The reporting of Andy Murray’s triumphant victory in the men’s singles Wimbledon final on Sunday has provoked some angry online comments, including this image, which implies that the press have ignored Virginia Wade’s victory in the women’s competition in 1977.

This is a ridiculous and inflammatory argument on several levels.

First of all, the press have not completely omitted the vital information that Andy Murray won the Men’s singles final.

Daily Mail: “first British man to win Wimbledon in 77 years” 

The following as pictured on The Guardian’s website here:

The Independent: “Champion – Andy Murray, the first British man to win Wimbledon since 1936”.

The Daily Express: “Magical Murray – First British man to win Wimbledon in 77 Years”.

The Sun: “Finally, after 77 years, 15 PMs, 3 monarchs, Brit man wins Wimbo”.

The Times: “Murray ends 77-year wait for British win” as the headline, above it is a photograph with the caption: “Andy Murray savours victory and the Men’s Singles trophy…”

These front pages came under fire by someone blogging for The Guardian here and yet the one and only front page pictured that can honestly be said to be omitting the fact that Andy Murray is the first MAN to win for 77 years is the Telegraph, with its “After 77 years, the wait is over”, the text under the photograph and in the article is far too small to read, but I have to assume that it clarifies which tournament he won. The blogger quite rightly points out a selection of other winners at Wimbldon since Fred Perry, though I notice he or she did not mention any of the male or female doubles winners, such as Jamie Murray, that Britain can celebrate, or seniors or juniors. Why? Because the writer either doesn’t know or doesn’t care about doubles tennis. Just like most people in this country. It is a sad fact that the men’s singles game is of significantly higher public interest than any other form of the game. The hypocrisy of the writer of this unnecessary and inflammatory article is staggering.

Secondly, the women’s game is a completely separate sport for most of the year, only coming together at the major tournaments. British fans are famous for completely ignoring tennis for 50 weeks every year, only becoming enthusiastic followers during the two weeks of Wimbledon. Their knowledge of the players, therefore, is very sketchy. They will recognise Federer, Nadal and Djokovic because they have won Wimbledon. In the women’s game, they will probably recognise the Williams sisters and Maria Sharapova. Now they will have heard of Marion Bartoli, the press coverage of her win is a related matter but probably deserves its own blog post. Those who follow the game a little closer will also recognise Azarenka, Kvitova, Errani, Radwanska, Wosniacki and many other great and up and coming players.

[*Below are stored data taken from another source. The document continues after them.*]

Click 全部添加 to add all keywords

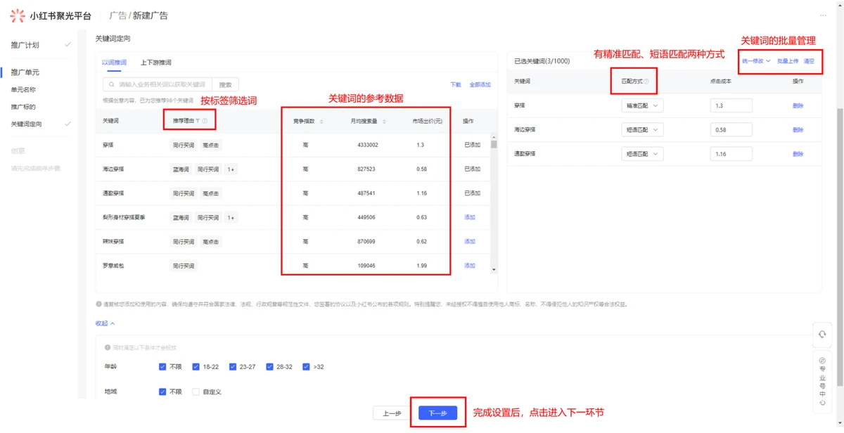click(x=480, y=84)
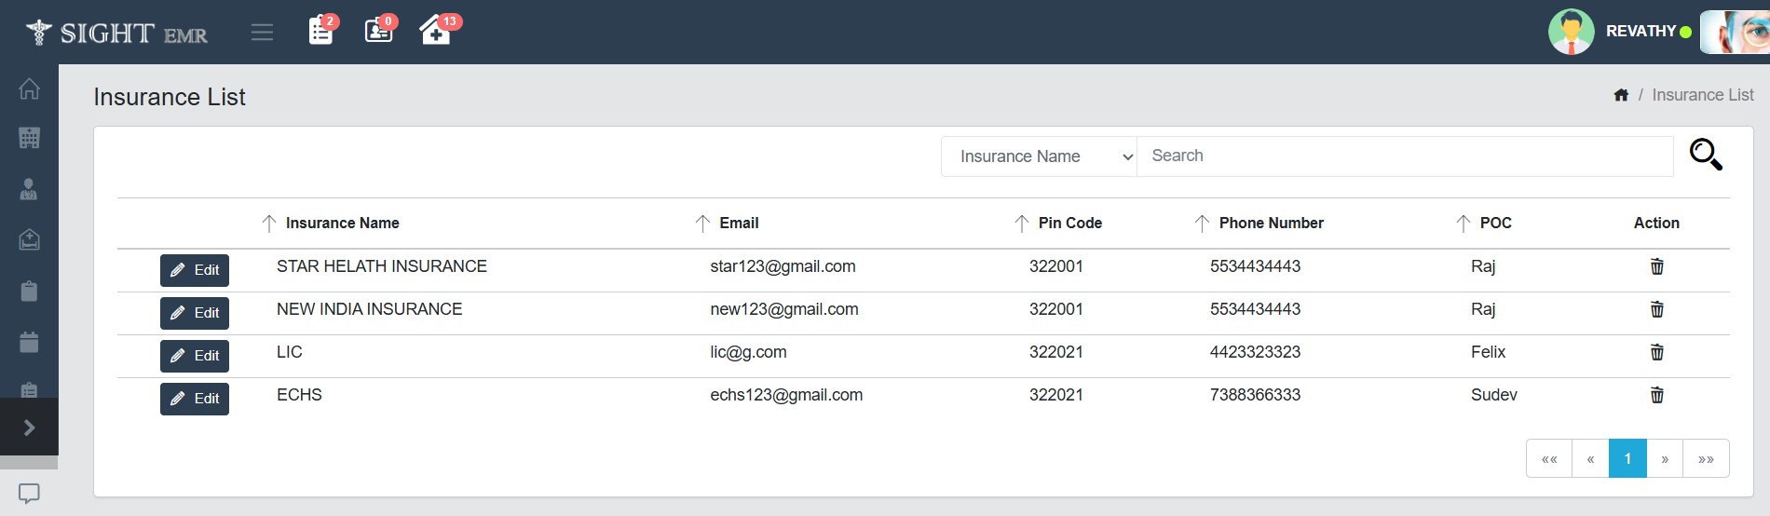The width and height of the screenshot is (1770, 516).
Task: Toggle the hamburger menu in header
Action: tap(262, 33)
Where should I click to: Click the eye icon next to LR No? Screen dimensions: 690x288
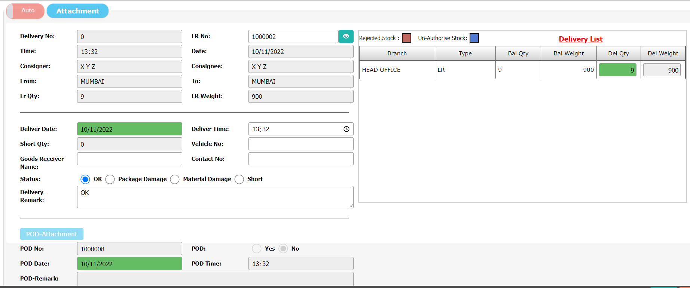tap(346, 36)
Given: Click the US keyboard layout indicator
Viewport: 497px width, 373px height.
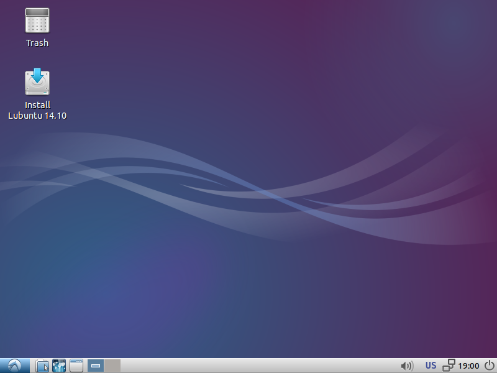Looking at the screenshot, I should [431, 366].
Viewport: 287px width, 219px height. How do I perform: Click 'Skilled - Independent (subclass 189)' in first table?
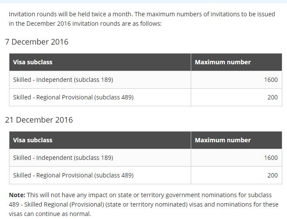pos(63,80)
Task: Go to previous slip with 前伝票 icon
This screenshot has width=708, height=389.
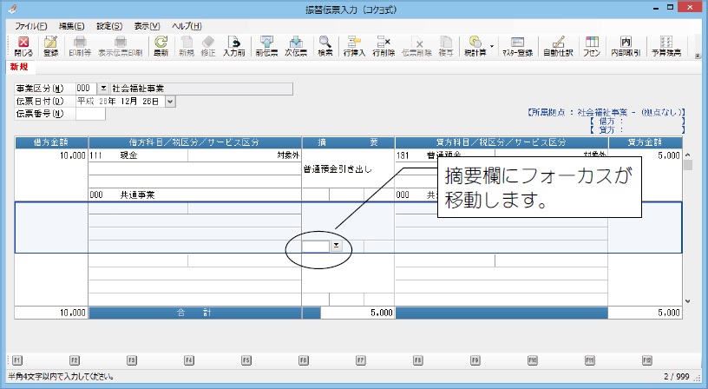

Anyone who watches any tennis at all will know all about Virginia Wade. Not only was she the last British woman to win Wimbledon, she is also currently a well-known broadcaster who appears on tennis programmes all year round, along with other British stars of the past like Sue Barker, Annabel Croft, Sam Smith and Jo Durie. The current players’ achievements are measured in terms of “the first British woman to … since …….. [one of these players]”. None of them would consider themselves to have been airbrushed out of history, their achievements are remembered with pride and affection by the British public, to as great an extent as the way in which they remember Tim Henman.

Admittedly it has taken many years of hard work by Billie-Jean King and many others to get prize money in the women’s game on a par with the men. However, this isn’t just the case in tennis. How many people can name a female British cricketer or footballer, despite the huge advances made by women in these sports? Tennis is also the only major sport to even have a professional women’s tour. Football? All amateur. Rugby? All amateur. Cricket? Some female international players get paid, but not whole teams and not from all countries. The women’s games just don’t attract the same volume of spectators that men’s sports do, and therefore less sponsorship, less TV income and lower income for the players.

Maybe women don’t have as much time and energy to go and watch sports events, which could cause a lot of knock-on effects and many men probably have less interest in the women’s sports than the men’s, for whatever reason. In tennis, the lack of a ladies’ tournament contender for a title is sure to have limited enthusiasm for the women’s game for British fans for the last thirty years, though that is about to change…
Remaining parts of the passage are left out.